David's Recipe for Fish in Coconut Curry Sauce
Yet another curry whose Adam and Eve seem to have lived in an old Indian government cookbook. Much easier than it looks.
Main Course, Indian
- 12 codfish filets or similar fish filets
- 2 quarts water for soaking the fish
- 1/4 cup lemon juice or light vinegar
- 2 large onions, cut in half lengthwise and then sliced into semicircles
- 1/4 cup olive oil
- 20 pods cardamom, peeled and ground
- 1 stick cinnamon, ground
- 3 cloves, ground
- 1 inch fresh ginger, minced
- 1 scant soup spoon ground coriander seeds
- 1 coffee spoon cayenne pepper
- 1 scant coffee spoon ground turmeric
- 1 400-ml. can coconut milk
- 2 quarts boiling water
- 100 grams dried shredded coconut
- Pinch of salt
- Add the lemon juice or vinegar to the soaking water. Soak the fish for 1/2 hour to remove the 'fishy' smell.

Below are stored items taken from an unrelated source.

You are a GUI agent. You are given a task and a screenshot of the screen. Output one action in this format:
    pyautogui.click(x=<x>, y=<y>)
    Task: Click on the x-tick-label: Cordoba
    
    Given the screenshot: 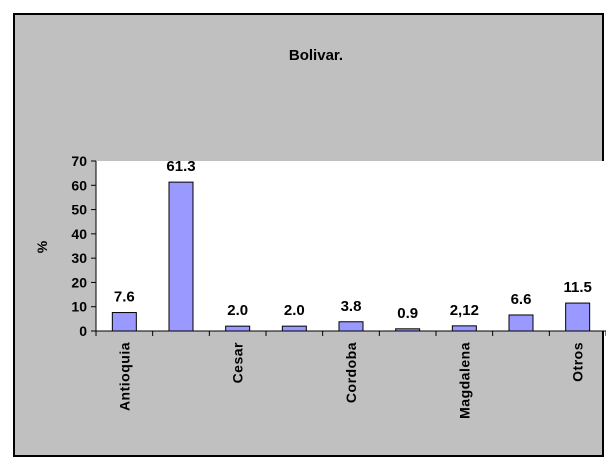 What is the action you would take?
    pyautogui.click(x=351, y=372)
    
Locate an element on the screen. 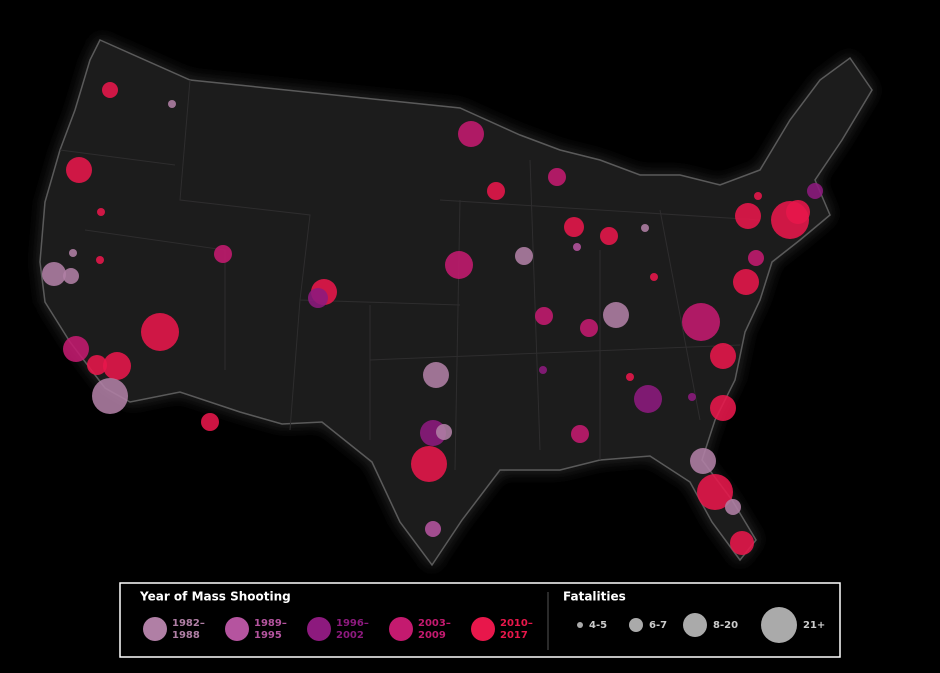  legend-label: 21+ is located at coordinates (814, 626).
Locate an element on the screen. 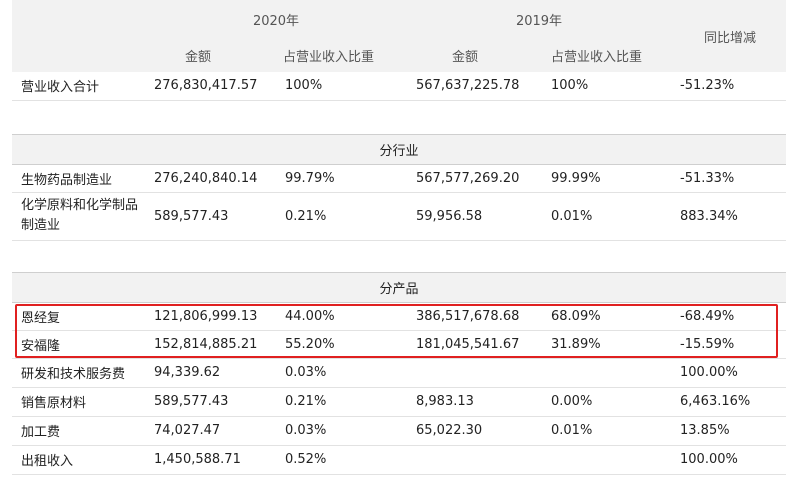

- Cut the fish filets in half so that they will be easier to work with.
- Saute the fish for three minutes on a side, or until they are almost opaque and are just starting to change color. Set aside.
- Saute the onions until they also just begin to change color.
- Mix in the cardamom, cinnamon, cloves, ginger, coriander, cayenne, and turmeric. Continue to saute for another minute.
- Mix in the shredded coconut.
- Mix in the boiling water, coconut milk, and salt.
- Add back the fish, mix well, and simmer for another 15 minutes.
- Serve with rice and chutneys, like any other curry.